WHAT LIES BEHIND THE SYSTEM'S
NEED TO DESTROY WILDERNESS?
(Translations: Beatriz Padilla)
Vance Martin
In haste,
1 Psychological -- People are still afraid of the wild, from a deep, primitive reaction to how we used to be…at its “mercy”
2 Material -- People are greedy, and nature is wealth
3 Personal – we are “too clever”…think we are smarter than nature
4 Self-centered--- we only think of what we need, not where it comes from
The most important thing is to
learn why we destroy, because then we are starting to learn how to
change…simple protection is only temporary… So this is one of the main
things the WWC is about, ie, in addition to all the policy and good
science and business, we try to get to the root of the issue by
making conservation and wild nature a personal story, a cultural
experience, so it can be translated into effective solutions that
people WANT to do.
And more…
Jürgen Hoth
It is an important question. It seems to me that there are several layers of motives:
1. Decision-makers’ lack of
appreciation and sensitivity when promoting land-use changes. A
classic: in the 70’s, politicians used to call forests "idle lands" and
in a swift swing of the pen great extensions of wilderness were
assigned as places for new population centres and farmlands. Today, too
many people still consider wild areas as "no man’s land" and they
joyously seek to use them as remedies for unresolved problems generated
elsewhere.

Dataset records =>

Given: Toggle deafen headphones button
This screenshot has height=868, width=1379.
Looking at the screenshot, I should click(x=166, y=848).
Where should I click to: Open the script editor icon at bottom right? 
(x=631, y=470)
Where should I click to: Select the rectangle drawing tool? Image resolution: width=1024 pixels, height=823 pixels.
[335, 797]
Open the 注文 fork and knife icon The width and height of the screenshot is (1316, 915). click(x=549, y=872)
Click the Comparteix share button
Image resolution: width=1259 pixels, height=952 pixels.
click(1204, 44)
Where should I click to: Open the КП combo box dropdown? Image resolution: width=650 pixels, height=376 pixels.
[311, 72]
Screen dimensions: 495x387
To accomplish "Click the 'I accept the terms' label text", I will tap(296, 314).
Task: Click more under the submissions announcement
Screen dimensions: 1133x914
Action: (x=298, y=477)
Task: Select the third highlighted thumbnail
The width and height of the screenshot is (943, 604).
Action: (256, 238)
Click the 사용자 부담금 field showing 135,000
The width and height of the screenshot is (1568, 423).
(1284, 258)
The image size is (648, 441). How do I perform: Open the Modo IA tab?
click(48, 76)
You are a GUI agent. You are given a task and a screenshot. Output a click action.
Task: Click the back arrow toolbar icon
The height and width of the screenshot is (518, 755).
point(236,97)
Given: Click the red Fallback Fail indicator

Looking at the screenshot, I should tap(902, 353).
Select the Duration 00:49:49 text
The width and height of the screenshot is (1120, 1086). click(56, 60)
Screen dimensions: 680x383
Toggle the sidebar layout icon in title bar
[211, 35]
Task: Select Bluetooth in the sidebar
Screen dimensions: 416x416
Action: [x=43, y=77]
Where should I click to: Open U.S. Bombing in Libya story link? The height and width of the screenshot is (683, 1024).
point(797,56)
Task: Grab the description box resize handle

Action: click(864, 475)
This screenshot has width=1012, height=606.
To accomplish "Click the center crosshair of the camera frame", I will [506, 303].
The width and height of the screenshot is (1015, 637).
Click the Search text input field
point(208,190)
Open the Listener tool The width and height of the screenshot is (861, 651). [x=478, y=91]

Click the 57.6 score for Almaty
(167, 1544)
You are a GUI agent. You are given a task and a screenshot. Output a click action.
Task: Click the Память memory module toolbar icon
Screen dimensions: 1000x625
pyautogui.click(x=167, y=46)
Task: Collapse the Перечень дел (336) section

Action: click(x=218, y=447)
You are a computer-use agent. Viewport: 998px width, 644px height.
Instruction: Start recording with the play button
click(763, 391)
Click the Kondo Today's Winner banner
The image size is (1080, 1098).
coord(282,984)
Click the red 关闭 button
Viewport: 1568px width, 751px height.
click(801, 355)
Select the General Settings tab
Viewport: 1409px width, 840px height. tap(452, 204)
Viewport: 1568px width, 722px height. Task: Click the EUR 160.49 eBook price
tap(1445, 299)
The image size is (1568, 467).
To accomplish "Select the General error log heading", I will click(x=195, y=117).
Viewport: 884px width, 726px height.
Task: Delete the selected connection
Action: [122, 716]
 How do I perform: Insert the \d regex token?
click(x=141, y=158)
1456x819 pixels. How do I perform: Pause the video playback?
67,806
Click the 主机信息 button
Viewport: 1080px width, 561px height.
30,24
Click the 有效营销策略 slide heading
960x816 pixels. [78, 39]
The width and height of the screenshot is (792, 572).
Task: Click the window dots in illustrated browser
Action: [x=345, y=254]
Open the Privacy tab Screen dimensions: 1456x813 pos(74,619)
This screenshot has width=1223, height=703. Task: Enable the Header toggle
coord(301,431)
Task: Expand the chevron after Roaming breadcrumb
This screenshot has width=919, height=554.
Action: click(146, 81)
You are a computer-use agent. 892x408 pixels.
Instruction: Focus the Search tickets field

Challenges =>
(a) Repeat the passage on why wilderness gets destroyed from "Vance Martin" to "WANT to do.", word for word.
(b) Pick up the passage on why wilderness gets destroyed at the point where it stops, and continue it.

Final answers =>
(a)
Vance Martin
In haste,
1 Psychological -- People are still afraid of the wild, from a deep, primitive reaction to how we used to be…at its “mercy”
2 Material -- People are greedy, and nature is wealth
3 Personal – we are “too clever”…think we are smarter than nature
4 Self-centered--- we only think of what we need, not where it comes from
The most important thing is to
learn why we destroy, because then we are starting to learn how to
change…simple protection is only temporary… So this is one of the main
things the WWC is about, ie, in addition to all the policy and good
science and business, we try to get to the root of the issue by
making conservation and wild nature a personal story, a cultural
experience, so it can be translated into effective solutions that
people WANT to do.

(b)
2. The greater affluence of our
society and the consumer’s lack of awareness about local and global
implications of purchasing more and/or cheaper.
3. Lack of humbleness of
decision-makers, technicians, scientists, environmentalists, etc. in
their inability to listen and learn form local inhabitants of wild
areas. And not only for listening but also for empowering them so that
they may have access to the elements that will allow them to protect
and even transform the places they inhabit, in such a way that makes
sense to all, including nature. Ixtlan (de Juarez, Oaxaca, Mexico), is
an example that “yes it can be done".
4. At some point in time the
human system will have to understand that a line must be drawn on the
ground and say, from her to yonder, even if painted green (ecological
houses, organic coffee, fair trade, etc.), no changes will be allowed
that may interfere with, for example, the jaguar’s habitat or other
species that require functional wilderness.
Fifth, I would say that
“metalizing” the value of nature is a promising step. In a society
where the economic value is increasingly important, recognizing the
economic value of environmental goods and services, for their sheer
existence as well as for the damage that may be brought unto them, can
prompt the world’s society, increasingly urban and increasingly
detached from nature, to team up with rural society in caring for what
is left.
These are some thoughts.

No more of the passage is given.